Обрадованный этим обещанием, Шмуке вскочил с места, увлекая за собой скатерть вместе с тарелками и графинами, и заключил Понса в свои объятия с такой силой, с какой газ соединяется с другим, родственным ему газом.
— Какое тшастье! — воскликнул он.
— Вы не захотите обедать нигде, кроме как дома! — гордо заявила растроганная тетка Сибо.
Так и не узнав, какому событию она обязана осуществлением своей мечты, превосходная мадам Сибо спустилась с лестницы и вошла в швейцарскую с тем же видом, с каким Жозефа выходит на сцену в «Вильгельме Телле»[23]. Она поставила блюда и тарелки и крикнула:
— Сибо, сбегай за двумя чашечками кофе в «Турецкую кофейню», да скажи там, что это для меня!
Затем она уселась у окна, опершись обеими руками на свои мощные колена и уставившись в стену напротив дома.
— Сегодня же вечером пойду посоветоваться к мадам Фонтэн!
Мадам Фонтэн гадала всем кухаркам, горничным, лакеям, привратницам и прочим в Марэ.
— С тех пор как мои господа сняли у нас квартиру, мы отложили на книжку две тысячи франков. За восемь лет не плохо! Может быть, лучше не наживаться на обедах господина Понса, чтоб он не кормился на стороне? Курица мадам Фонтэн все мне расскажет.
Тетка Сибо уже три года льстила себя надеждой, что ее господа, у которых как будто не было наследников, не забудут о ней в своем завещании. Она удвоила свое усердие под влиянием корыстной мысли, очень поздно зародившейся у этой усатой красавицы, до тех пор безупречно честной. Понс, ежедневно обедавший в гостях, в какой-то мере ускользал из-под опеки тетки Сибо, которая мечтала полностью подчинить себе своих господ. Постоянные отлучки старого дамского угодника и коллекционера и прежде не давали покоя привратнице, и она давно уже вынашивала смутные надежды на обольщение, и с этого памятного обеда в голове ее созрел грозный план.
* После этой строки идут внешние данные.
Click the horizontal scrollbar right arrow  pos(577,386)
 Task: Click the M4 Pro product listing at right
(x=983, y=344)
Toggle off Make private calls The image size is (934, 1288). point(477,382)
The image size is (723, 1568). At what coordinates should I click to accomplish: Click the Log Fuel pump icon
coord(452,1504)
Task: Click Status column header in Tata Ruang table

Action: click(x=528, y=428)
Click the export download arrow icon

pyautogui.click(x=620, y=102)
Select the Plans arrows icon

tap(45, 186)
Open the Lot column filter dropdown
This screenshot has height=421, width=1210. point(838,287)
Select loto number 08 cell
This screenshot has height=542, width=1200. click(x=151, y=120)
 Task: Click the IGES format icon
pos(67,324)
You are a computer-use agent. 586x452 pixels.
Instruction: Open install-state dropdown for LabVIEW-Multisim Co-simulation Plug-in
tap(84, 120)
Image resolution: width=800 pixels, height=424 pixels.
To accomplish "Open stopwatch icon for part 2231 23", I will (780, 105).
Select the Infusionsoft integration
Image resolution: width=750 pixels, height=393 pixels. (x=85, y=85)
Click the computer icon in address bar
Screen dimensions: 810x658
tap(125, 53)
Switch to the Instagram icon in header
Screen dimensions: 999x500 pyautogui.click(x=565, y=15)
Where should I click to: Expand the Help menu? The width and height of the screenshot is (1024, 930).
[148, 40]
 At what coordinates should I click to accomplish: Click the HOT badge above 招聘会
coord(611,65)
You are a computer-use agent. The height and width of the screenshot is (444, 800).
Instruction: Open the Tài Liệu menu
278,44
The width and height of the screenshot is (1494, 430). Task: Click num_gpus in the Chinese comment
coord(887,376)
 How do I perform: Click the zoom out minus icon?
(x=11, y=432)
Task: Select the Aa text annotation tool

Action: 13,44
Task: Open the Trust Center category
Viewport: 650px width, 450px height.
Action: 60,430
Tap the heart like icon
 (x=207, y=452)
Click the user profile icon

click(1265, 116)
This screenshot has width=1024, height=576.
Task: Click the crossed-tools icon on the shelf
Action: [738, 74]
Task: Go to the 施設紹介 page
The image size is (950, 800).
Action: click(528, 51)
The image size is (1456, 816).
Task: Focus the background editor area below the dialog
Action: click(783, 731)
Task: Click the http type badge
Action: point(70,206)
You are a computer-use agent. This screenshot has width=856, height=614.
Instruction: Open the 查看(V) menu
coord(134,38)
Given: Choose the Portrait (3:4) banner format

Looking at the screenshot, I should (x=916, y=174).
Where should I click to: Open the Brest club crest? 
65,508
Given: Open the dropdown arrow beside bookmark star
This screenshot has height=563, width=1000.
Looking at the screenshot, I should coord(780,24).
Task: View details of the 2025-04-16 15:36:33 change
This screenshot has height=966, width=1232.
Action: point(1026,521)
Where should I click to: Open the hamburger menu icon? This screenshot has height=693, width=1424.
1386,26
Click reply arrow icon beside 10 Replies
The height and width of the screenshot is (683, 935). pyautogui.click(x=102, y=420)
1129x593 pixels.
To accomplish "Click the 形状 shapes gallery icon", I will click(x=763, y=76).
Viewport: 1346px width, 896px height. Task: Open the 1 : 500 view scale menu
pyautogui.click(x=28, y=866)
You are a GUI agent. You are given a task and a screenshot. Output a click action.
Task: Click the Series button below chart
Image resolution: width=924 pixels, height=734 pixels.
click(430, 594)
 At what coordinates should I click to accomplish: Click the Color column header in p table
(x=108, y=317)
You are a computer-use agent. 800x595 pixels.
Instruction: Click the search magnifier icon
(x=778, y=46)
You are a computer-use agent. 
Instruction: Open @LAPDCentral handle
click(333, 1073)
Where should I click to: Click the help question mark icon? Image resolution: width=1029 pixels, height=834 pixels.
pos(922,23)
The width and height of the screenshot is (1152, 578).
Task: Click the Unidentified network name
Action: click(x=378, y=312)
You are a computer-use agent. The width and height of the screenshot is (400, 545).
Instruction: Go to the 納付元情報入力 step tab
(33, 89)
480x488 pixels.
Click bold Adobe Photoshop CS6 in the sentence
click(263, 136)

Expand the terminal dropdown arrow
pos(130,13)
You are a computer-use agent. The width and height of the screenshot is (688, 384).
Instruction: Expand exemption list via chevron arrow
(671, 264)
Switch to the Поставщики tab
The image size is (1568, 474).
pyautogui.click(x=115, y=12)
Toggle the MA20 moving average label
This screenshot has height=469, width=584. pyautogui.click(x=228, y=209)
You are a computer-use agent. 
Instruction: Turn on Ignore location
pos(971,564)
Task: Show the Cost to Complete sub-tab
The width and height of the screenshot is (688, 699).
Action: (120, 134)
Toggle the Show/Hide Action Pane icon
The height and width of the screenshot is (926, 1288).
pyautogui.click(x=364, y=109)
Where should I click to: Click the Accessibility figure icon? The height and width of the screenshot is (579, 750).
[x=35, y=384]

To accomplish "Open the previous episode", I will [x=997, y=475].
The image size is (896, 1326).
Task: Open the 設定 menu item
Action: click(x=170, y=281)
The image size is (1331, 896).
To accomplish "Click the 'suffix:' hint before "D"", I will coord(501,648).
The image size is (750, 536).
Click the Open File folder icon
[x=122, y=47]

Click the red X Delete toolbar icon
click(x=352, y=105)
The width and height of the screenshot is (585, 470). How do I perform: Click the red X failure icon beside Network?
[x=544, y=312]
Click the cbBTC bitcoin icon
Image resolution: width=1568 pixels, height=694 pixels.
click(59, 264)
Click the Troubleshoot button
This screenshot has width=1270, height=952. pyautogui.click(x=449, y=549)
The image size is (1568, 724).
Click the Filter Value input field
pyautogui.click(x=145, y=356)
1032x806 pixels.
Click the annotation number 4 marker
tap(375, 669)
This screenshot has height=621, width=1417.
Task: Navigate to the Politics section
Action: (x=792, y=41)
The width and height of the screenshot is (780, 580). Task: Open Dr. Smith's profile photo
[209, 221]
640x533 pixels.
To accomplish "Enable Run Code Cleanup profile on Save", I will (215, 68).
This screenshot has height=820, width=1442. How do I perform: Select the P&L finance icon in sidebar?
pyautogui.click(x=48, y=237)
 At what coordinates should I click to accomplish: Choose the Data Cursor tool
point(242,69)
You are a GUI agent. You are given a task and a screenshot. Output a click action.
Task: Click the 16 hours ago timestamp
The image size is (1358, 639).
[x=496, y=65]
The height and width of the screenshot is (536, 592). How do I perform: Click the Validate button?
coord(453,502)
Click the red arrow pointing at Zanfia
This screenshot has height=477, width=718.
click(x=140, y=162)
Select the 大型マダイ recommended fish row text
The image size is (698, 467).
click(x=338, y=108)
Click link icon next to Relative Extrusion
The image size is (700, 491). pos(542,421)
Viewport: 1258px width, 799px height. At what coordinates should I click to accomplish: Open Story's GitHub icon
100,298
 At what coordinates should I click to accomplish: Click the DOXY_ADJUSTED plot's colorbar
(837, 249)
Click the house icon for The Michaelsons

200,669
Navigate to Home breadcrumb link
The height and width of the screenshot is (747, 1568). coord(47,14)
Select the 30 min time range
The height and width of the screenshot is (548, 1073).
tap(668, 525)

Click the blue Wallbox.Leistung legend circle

Спустя четверть часа тетка Сибо опять появилась в столовой, на этот раз вооруженная двумя чашками превосходного кофе и двумя рюмочками киршвассера.
— Да здравствует мадам Зибо! — воскликнул Шмуке. — Ви угадали мое шелание!
После обеда старый прихлебатель опять посетовал на судьбу. Шмуке опять постарался утешить его с той же нежностью, с которой голубь-домосед утешал, надо полагать, голубя, воротившегося из дальних странствий. Шмуке решил проводить Понса в театр, так как не хотел оставлять в одиночестве своего друга, расстроенного выходками господ и прислуги в доме председателя суда Камюзо. Он знал Понса и понимал, что в оркестре, за дирижерским пультом, на того могло напасть горькое раздумье, способное отравить радость возвращения в родное гнездо. Идя домой около полуночи, Шмуке бережно вел Понса под руку, словно влюбленный обожаемую возлюбленную; он предупреждал его каждый раз, когда надо было сойти с тротуара, перешагнуть через канаву; будь это в его силах, он превратил бы камни под ногами Понса в пуховую перину, небо над его головой — в безоблачную лазурь, мелодию, которую пели в его душе ангелы, — в громкое ликующее песнопение. Теперь он завоевал последний уголок в сердце друга, еще не принадлежавший ему!